Thursday, August 6, 2020

BLOOMINGDALE --The Natural Resources Commission (NRC) has approved an addition to the Mossy Point Nature Preserve in Parke County.

The Parke County nature preserve addition protects 25.73 acres along Sugar Creek and offers a trail and a parking area.

The property is a breeding area for several species of thrush and warblers, and is a winter roost for bald eagles.

The high, dry ridges support stands of white oak and shagbark hickory, while the rocky points extending down to Sugar Creek feature a riparian microclimate wet and cool enough to support one of the southernmost populations of relict Eastern hemlock.
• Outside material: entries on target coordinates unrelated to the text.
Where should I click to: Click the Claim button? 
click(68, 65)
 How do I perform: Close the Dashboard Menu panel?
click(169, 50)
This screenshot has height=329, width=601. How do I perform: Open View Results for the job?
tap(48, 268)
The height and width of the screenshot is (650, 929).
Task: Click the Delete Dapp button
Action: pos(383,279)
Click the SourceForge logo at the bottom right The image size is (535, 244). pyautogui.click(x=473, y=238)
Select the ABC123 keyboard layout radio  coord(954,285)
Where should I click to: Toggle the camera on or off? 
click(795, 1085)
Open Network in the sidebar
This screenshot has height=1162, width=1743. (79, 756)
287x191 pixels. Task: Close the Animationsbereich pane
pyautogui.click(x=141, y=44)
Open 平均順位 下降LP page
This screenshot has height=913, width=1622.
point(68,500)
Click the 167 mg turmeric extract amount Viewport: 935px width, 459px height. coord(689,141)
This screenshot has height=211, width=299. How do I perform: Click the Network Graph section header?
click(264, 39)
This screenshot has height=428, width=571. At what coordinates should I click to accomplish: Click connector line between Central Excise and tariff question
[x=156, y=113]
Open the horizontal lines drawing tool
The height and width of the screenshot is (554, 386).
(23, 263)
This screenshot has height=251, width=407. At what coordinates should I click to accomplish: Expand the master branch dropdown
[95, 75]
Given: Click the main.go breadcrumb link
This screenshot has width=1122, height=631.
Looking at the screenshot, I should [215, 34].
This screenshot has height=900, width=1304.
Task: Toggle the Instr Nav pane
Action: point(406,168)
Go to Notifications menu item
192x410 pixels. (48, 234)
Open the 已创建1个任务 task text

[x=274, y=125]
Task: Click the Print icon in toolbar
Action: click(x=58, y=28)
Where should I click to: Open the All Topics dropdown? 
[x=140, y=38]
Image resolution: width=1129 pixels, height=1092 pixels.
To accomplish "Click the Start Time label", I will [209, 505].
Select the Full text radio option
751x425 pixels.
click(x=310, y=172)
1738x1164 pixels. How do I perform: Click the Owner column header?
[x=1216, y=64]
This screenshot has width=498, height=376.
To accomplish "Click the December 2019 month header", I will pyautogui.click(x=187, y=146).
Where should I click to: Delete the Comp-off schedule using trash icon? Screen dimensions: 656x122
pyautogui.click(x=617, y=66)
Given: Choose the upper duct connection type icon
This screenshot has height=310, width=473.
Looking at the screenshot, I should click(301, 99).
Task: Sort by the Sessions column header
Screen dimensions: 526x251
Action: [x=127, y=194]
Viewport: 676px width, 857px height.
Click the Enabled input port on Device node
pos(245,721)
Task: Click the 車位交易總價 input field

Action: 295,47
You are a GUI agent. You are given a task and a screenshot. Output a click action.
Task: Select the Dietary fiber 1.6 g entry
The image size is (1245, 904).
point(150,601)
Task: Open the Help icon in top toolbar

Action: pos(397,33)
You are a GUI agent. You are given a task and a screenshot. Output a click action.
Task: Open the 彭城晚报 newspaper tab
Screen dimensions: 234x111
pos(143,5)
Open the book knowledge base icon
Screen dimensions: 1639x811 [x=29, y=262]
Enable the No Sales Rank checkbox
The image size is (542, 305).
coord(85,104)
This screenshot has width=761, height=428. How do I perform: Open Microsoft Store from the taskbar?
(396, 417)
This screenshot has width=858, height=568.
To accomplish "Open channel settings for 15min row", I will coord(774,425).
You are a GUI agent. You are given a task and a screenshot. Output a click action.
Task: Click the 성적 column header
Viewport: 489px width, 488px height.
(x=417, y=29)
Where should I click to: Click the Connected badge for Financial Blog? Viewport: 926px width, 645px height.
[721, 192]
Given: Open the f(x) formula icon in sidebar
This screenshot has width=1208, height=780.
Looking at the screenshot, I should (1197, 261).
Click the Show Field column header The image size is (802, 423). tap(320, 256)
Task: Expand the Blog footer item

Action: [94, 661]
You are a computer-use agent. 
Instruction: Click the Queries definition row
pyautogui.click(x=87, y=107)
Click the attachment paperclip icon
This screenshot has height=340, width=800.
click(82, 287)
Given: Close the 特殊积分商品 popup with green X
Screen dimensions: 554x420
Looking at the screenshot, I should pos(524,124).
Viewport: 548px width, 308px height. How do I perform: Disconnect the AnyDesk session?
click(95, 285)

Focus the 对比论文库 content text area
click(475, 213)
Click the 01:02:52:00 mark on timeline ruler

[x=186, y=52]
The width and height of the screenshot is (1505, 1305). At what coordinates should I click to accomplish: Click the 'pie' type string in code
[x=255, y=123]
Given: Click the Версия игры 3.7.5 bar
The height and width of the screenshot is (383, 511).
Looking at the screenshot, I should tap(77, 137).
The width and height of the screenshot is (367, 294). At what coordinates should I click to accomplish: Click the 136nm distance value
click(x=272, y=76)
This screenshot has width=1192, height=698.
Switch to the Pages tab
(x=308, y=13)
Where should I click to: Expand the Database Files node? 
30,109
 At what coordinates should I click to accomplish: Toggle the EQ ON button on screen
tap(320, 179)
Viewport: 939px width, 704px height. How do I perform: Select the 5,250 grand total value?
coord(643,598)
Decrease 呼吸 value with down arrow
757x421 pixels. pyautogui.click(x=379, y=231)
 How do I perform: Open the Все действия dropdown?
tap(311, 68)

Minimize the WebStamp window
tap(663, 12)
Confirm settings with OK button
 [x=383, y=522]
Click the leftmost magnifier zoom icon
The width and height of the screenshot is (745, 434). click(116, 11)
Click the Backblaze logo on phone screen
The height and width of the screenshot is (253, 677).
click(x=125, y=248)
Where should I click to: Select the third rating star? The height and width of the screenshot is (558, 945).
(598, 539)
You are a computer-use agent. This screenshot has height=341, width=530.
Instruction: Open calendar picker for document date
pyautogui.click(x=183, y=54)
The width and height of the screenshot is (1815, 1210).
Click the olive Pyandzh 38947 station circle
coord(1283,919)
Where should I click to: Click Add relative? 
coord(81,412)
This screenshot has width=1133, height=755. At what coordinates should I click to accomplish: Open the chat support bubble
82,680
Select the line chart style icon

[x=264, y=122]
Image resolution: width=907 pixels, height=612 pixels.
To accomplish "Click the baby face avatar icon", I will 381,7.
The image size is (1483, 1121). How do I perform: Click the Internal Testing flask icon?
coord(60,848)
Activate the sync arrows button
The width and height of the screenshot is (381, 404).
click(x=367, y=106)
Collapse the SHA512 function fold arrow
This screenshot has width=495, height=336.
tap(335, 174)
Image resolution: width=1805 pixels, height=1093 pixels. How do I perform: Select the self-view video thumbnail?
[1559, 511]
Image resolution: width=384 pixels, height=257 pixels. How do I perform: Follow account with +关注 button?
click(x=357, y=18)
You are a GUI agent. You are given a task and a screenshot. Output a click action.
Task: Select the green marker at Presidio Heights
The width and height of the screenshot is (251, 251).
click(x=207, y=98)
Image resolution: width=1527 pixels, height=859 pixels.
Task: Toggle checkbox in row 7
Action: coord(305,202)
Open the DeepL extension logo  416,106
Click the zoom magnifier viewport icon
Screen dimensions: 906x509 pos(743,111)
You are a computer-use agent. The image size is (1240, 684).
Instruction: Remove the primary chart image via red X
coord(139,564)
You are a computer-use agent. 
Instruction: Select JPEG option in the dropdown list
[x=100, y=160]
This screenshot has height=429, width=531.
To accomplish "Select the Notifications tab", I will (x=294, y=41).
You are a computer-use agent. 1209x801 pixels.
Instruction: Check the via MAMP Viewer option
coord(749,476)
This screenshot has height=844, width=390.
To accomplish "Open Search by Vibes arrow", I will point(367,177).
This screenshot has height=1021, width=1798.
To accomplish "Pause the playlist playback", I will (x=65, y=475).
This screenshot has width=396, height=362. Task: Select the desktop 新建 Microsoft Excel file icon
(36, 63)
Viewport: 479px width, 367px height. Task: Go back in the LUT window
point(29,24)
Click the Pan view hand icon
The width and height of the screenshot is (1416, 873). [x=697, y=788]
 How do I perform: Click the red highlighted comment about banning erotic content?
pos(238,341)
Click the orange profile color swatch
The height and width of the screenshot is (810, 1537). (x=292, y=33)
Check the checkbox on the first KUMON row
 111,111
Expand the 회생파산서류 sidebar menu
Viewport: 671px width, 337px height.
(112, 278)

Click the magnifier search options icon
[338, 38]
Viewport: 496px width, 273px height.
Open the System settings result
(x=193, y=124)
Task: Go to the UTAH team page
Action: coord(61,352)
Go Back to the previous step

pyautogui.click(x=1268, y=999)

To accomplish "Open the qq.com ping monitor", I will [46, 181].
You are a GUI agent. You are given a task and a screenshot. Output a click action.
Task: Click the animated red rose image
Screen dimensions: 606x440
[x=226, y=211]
Beneath the hemlocks are such uncommon plants as witch hazel, partridgeberry, and ginseng.

Dedicated as a State Nature Preserve in 2005, Mossy Point in Parke County is an ecologically-varied landscape characterized by high-and-dry ridges, deep ravines covered by lush canopy and views of Sugar Creek.

Measuring nearly a mile, the extensive Sugar Creek frontage provides excellent habitat along the riparian corridor for edge-sensitive forest interior species as the site is completely wooded with an unbroken forest canopy. By some accounts, this area is the most ecological varied land between the Wabash River and Turkey Run.

Around 2005, The Nature Conservancy acquired additional tracts of land and transferred the land to the Department of Natural Resources.